When i do i climb in the Cessna, I loose a lot of power. What i mean is this, I was trying to climb to 10000 ft at a climb rate of 500 fy/min. I kept it in full power and at about 7800 ft i would stall the aircraft I couldnt get anymore airspeed out of it unless i leveled off there I thought maybe it would be cowl flaps but i didnt see a lever for that. The Cessna should be able to go to 10000 ft since searching online i found that the max is 14000 ft
You need to lean, the red handle by the throttle. At least 50% by that altitude.
OK, sounds like i am choking the engine
Hello,
Welcome back to the forums! We ask that you use Community Support for help, not General Discussion. I have moved your thread.
Also, just a heads up that there are no cowl flaps on the 172. There are on the 182.
Thanks …after i looked at it in external view i knew that was the case
The 172 doesn’t have cowl flaps, so that’s why there was no control for it. As for the climb performance, do you have mixture set to automatic or manual? If you don’t have automixture activated, then you will need to lean it as you climb. Also, you can’t just set the vertical speed at a given rate and leave it there during the climb (unless you set it low enough that the particular aircraft type can exceed it throughout the climb with no problem).
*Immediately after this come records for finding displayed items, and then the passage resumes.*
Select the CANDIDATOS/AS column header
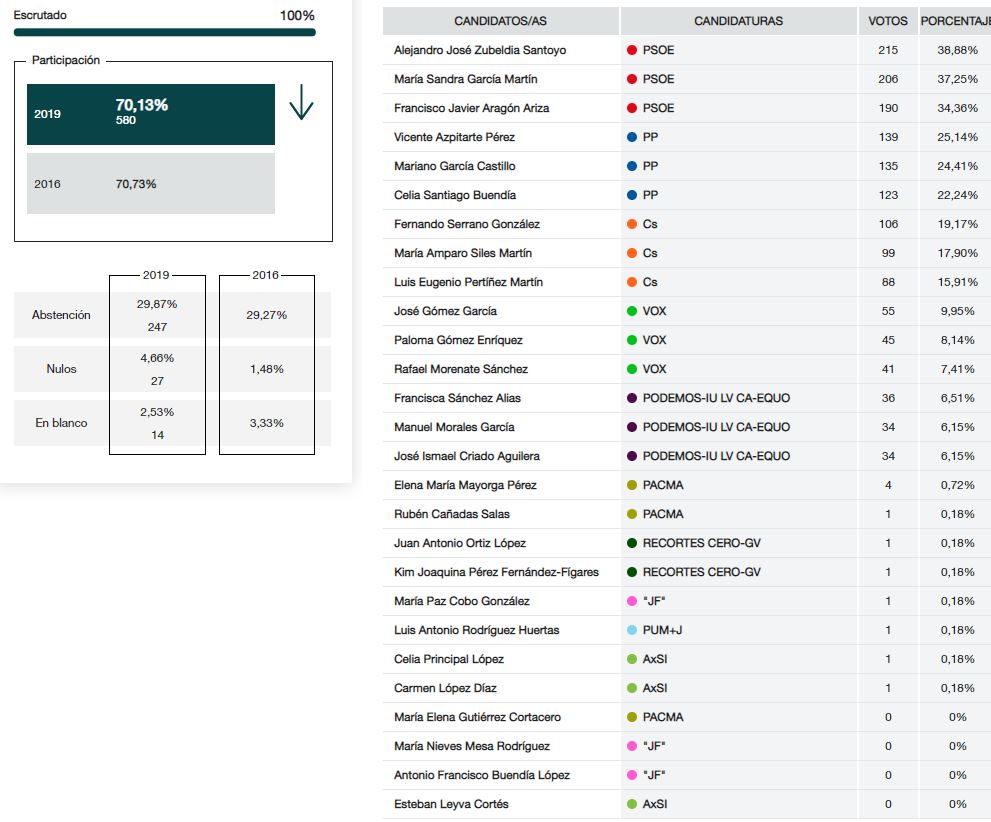 500,21
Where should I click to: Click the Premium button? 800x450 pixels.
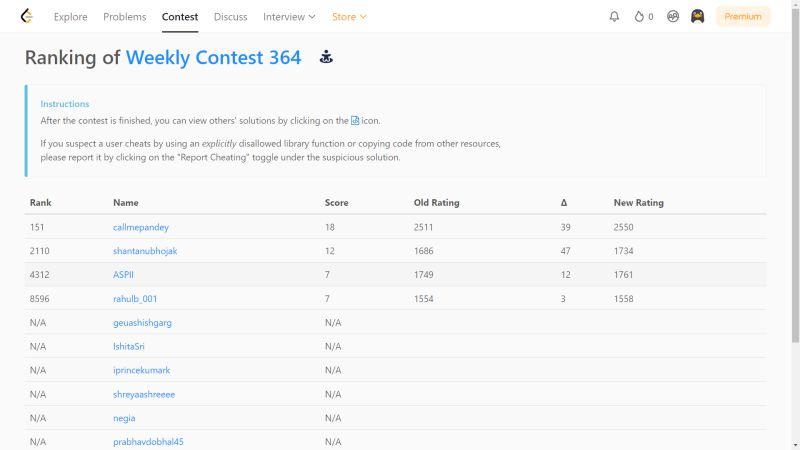tap(743, 16)
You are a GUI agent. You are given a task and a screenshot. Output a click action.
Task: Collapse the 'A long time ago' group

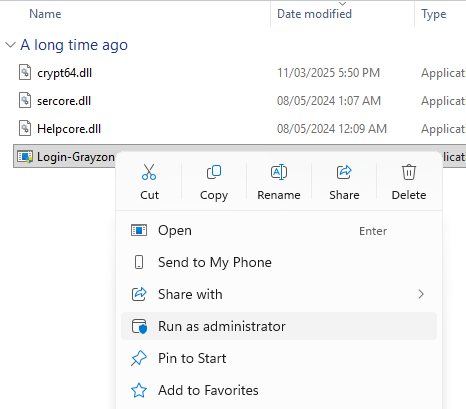(11, 44)
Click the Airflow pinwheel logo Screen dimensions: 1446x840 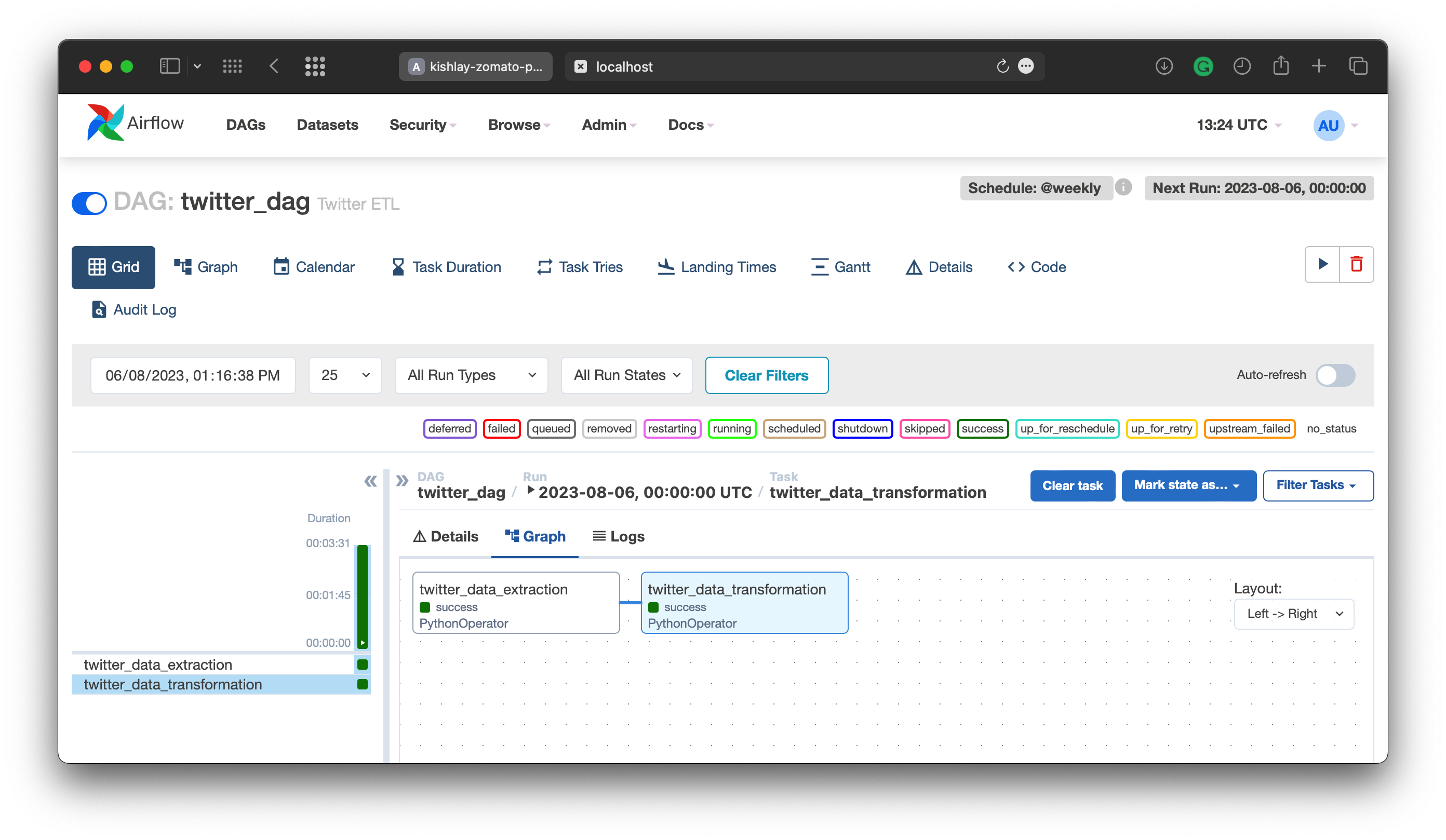coord(105,122)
If you just set a climb rate into the autopilot and the aircraft reaches an altitude at which it can no longer maintain that rate, it will start trimming the nose higher and higher, reducing airspeed until you stall.
The solution, aside from making sure the mixture is set correctly, is to watch your airspeed and reduce the climb rate setting as soon as you see airspeed starting to decay. A 172 shouldn’t be having great difficulty at 7,800’ (though check the air temperature - density altitude might have been much higher if it was hot), but if you try to take it anywhere close to its published service ceiling you will find that you have to reduce the climb rate to not much more than 100 to 200 fpm for the last few thousand feet.
Ok thanks. Good advice
While leaning IS important, you need to realise that the C172 cannot maintain a 500fpm rate of climb at that altitude. You are losing engine performance and lift as the air gets thinner so you should NOT try to maintain a fixed rate of climb. It is normal to climb at the best rate of climb airspeed, which is around 74kts for the C172 at sea level, reducing to 72kts IAS at 8,000ft. This will give you probably around 700 - 800fpm at sea level (depending on temperature) but at 7,800 feet you would be lucky to see much more than 300fpm, maybe 400.
From the C172 POH:
Note: your max rate of climb at varying altitudes also depends on your weight.
Thanks for the info brother
If you want a C172 that will hold performance all the way to 17,500, consider using the freeware Cessna 172 JT-A (Turbodiesel) from MrTommyMxr and DanielLOWG, available on Flightsim.to. It uses the Cessna 172 G1000 baseline 3D model, so that needs to be in your inventory (which it should be in all versions of the MSFS - Standard, Premium, etc).
The best part about TDs - single power lever, no messing about with mixture.